Gramsci, o pequeno diabo da ideologia no Brasil
Antonio Gramsci, o escritor italiano mais estudado e traduzido no mundo, juntamente com Dante e Maquiavel, objeto de pesquisas científicas nas mais diversas disciplinas (da teologia à crítica literária, da pedagogia à filosofia política, da linguística à história das relações internacionais), em todos os continentes, inclusive países não classificados como suspeitos de simpatias socialistas, como os EUA, na histeria coletiva que parece ter atingido o Brasil, ele é considerado como o responsável pela ideologização, entendida como uma visão partidista e anticientífica, das principais universidades públicas.
Trata-se, obviamente, de uma mentira, pois, seja como for, essa corrente de pensamento, embora significativa, continua amplamente minoritária nas várias universidades; mas, indo além desse mero dado quantitativo, entremos no mérito da questão. Não compreendemos por qual motivo podemos utilizar livremente referências teóricas como Locke, Constant, Smith e Tocqueville – ou afirmamos o primado absoluto da visão liberal (na economia, nas relações sociais, na história do pensamento político), e não sermos acusados de ideologismo. Por outro lado, se usarmos categorias do materialismo histórico ou da crítica da economia política, automaticamente nos tornamos culpados de manipuladores intelectuais ou ideólogos.
Em linhas gerais, a principal preocupação hoje é evitar a “postura ideológica”; por isso, é preciso ater-se aos fatos e aos documentos, sem que sejam conectados de acordo com um discurso, orgânico e coerente ou contraditório, fruto da própria capacidade de escolha e que seja funcional às próprias finalidades. Certamente, resta compreender por que motivo essa discricionariedade do discurso é um problema quando realizada por intelectuais portadores de determinadas concepções de mundo e não por outros.
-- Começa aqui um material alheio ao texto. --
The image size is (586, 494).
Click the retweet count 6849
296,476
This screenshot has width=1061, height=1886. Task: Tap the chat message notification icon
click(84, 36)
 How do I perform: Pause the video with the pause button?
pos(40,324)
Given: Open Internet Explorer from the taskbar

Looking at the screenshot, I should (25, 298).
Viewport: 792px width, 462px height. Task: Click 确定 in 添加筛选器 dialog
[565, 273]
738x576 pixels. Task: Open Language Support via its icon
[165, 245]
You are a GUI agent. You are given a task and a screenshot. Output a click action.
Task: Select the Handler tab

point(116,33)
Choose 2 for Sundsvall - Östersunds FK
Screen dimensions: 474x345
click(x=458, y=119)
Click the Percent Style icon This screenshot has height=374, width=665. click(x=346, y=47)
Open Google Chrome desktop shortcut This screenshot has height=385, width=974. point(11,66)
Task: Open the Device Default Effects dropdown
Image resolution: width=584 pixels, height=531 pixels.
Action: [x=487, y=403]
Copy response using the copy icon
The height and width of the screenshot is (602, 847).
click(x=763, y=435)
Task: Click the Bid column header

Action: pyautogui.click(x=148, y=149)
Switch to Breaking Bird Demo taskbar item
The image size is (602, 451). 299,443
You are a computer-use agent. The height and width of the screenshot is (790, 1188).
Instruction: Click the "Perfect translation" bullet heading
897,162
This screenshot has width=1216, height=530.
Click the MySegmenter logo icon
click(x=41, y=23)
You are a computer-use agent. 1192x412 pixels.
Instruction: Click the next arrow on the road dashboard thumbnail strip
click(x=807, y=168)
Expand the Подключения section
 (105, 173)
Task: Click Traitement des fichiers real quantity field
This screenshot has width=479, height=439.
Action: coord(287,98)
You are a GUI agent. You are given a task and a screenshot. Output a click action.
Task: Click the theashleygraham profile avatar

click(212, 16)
Em todo caso, evitar uma postura ideológica, no mais vulgar sentido do termo (o que seria mais correto falar de demagogia), é uma exigência real, sacrossanta, dos intelectuais. O próprio Gramsci assinalou o caráter fetichista e ideológico de certa historiografia do Risorgimento, que manipulava o passado para legitimar as exigências políticas do presente e “fanatizar a vontade da nação”, sem mobilizar no processo de unificação italiano as grandes massas camponesas. No entanto, quando essa exigência “empírica” se torna apenas um álibi para tirar o direito de cidadania às leituras críticas da realidade, nos encontramos diante da mais clássica das operações políticas e ideológicas; e a retórica da “objetividade anti-ideológica” é apenas a “folha de parreira” que serve apenas para encobrir uma grande hipocrisia.
Goste ou não, a visão do mundo a qual cada um de nós portamos (mais ou menos conscientemente) não é uma blusa que podemos vestir ou tirar quando nos preparamos para fazer uma pesquisa ou lecionar. Mesmo por detrás da mais rigorosa escolha dos materiais a serem utilizados, ou a seleção das assim chamadas fontes, há inevitavelmente uma avaliação arbitrária (subjetiva), um propósito (ou preconceito) relacionado com a concepção de mundo da qual somos portadores mais ou menos conscientemente. Mais do que aspirar à abstrata objetividade na descrição de uma narrativa inevitavelmente subjetiva, seria necessário nos dedicarmos à honestidade intelectual do bom senso, ou seja, avaliar imparcialmente a contribuição dada à história da humanidade por todas as diferentes visões de mundo, mesmo aquelas mais distantes da nossa. Estabelecer uma hierarquia seletiva – e a partir dela elaborar um novo “rol” das obras destinadas à condenação eterna por heresia, por se oporem a um hit parade dos autores aceitos na corte – seria exatamente o oposto do propósito que (instrumentalmente) se afirma querer perseguir, dando lugar à mais tradicional forma de arbitrariedade e censura conservadora.